Dès lors qu’une pierre est extraite de son milieu naturel, géologique, puis qu’elle est taillée, sculptée et mise en œuvre, débute un processus d’altération irréversible. Le mot altération prend ici le sens de « changement », de « modification ». La proximité de cette pierre avec d’autres matériaux (mortier, bois, céramique, verre, métal, béton…) et la variabilité des environnements dans lesquels elle est mise en place, engendrent irrémédiablement une infinité de formes d’altérations que l’on entreprend de nommer, de classer, de mesurer, de quantifier, pour lesquelles on s’attache à identifier les causes et que l’on cherche à guérir, à atténuer et à stabiliser.
Pierres et mortiers, souvent à tort dissociés dans l’étude des matériaux constitutifs des maçonneries, devraient être considérés comme un ensemble. Les spécificités et la grande variabilité du matériau pierre ont induit un intérêt et une littérature plus riches que pour les mortiers mais le présent article s’attache, autant que possible, à réorienter les méthodes de diagnostic et de restauration qu’il présente, afin de traiter de la maçonnerie en général.
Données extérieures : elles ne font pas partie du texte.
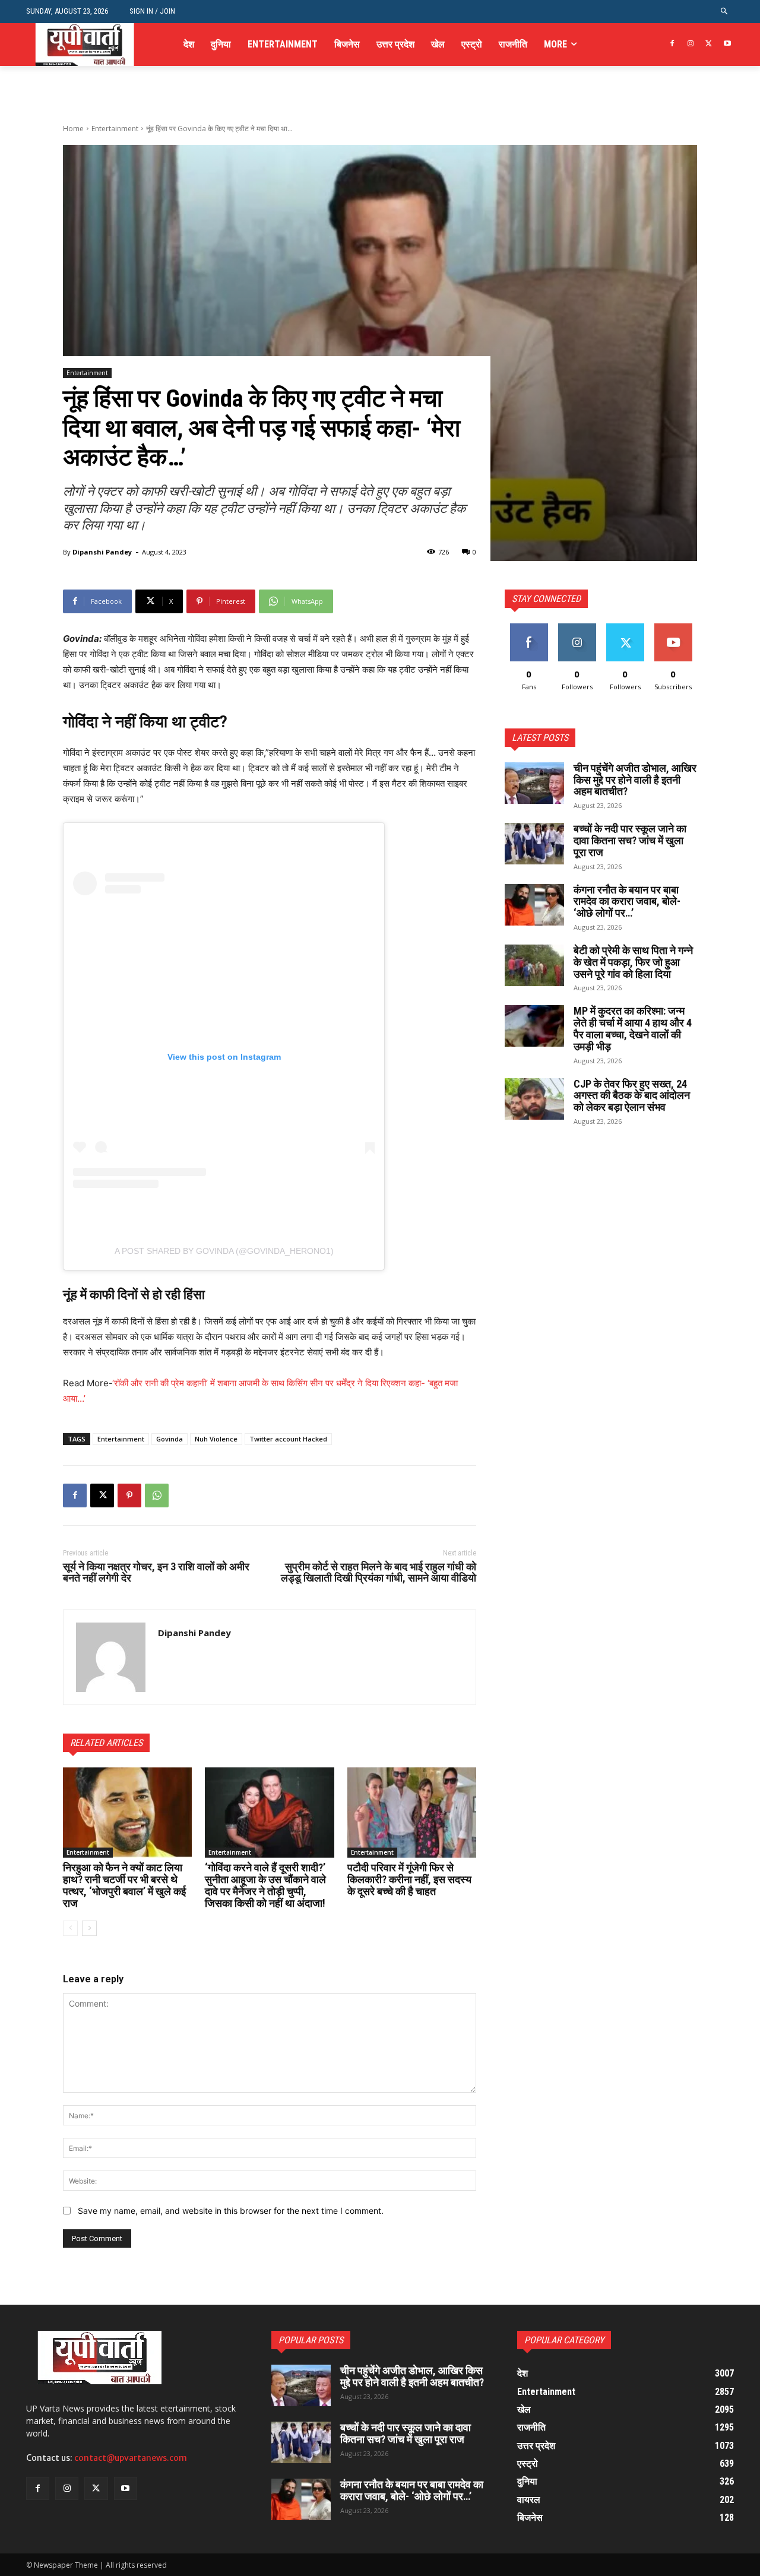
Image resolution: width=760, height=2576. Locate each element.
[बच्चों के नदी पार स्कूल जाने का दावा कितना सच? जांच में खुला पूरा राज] (534, 843)
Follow (577, 627)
Les ouvrages en maçonnerie représentent une quantité importante de structures et d’objets très vastes, des bâtiments aux murs de soutènement, en passant par les tunnels, les barrages, les ponts, les aqueducs et même les revêtements de sols. Cependant, l’article se focalise principalement sur l’étude des bâtiments anciens en pierres maçonnées permettant ainsi d’illustrer un grand panel de méthodes.
Il faut néanmoins noter que le terme « bâtiment » reste large et qu’il inclut à la fois les ouvrages protégés (les « Monuments Historiques » en France) ou ceux non protégés qui ont tous toutefois en commun d’être anciens et de nécessiter, au fil des années et des usages, d’être conservés, restaurés et entretenus.
Selon le niveau de protection de l’édifice, les règles, les contraintes et les procédures d’autorisation sont différentes. Un bâtiment maçonné non protégé répondra aux mêmes règles de réhabilitation et de travaux que n’importe quel bâtiment courant. En revanche, les bâtiments protégés seront considérés différemment selon qu’ils sont inscrits (ceux qui présentent un intérêt d’histoire ou d’art suffisant pour en rendre désirable la préservation) ou classés (ceux qui présentent, au point de vue de l’histoire ou de l’art, un intérêt public). La maîtrise d’œuvre sur les bâtiments protégés, sera systématiquement confiée à un architecte. Pour les édifices classés, les travaux sont soumis aux dispositions du code du patrimoine.
L’intervention sur les édifices protégés implique la collaboration de différents acteurs et corps de métiers et la pluridisciplinarité est la clé de toute la démarche de diagnostic et de conservation-restauration pratiquée par les architectes, les conservateurs, les restaurateurs et les laboratoires. La charte de Venise stipule que « la conservation et la restauration des monuments constituent une discipline qui fait appel à toutes les sciences et à toutes les techniques qui peuvent contribuer à l'étude et à la sauvegarde du patrimoine monumental ». Bon nombre de disciplines gravitent donc autour des problématiques de diagnostic, de conservation et de restauration du patrimoine bâti et les outils et méthodologies mis en place se nourrissent de ces disciplines. L’un des objectifs de cet article est de les décrire.
La variabilité des disciplines œuvrant autour d’un même objectif, associée à la variabilité des matériaux et des environnements, ont conduit à la nécessité de développer un cadre normatif, qu’il s’agisse des méthodes de diagnostics ou de restaurations. L’élaboration et la mise à jour de ces normes, ainsi que leur inscription dans un contexte européen, se sont faites progressivement et elles continuent d’évoluer. Le travail de diagnostic et de conservation-restauration tel qu’il est pratiqué aujourd’hui, s’appuie sur ces normes et ces dernières sont utilisées par tous les acteurs du processus de restauration, qu’il s’agisse de la maîtrise d’œuvre, de la maîtrise d’ouvrage, des scientifiques de la conservation-restauration, ou des restaurateurs eux-mêmes.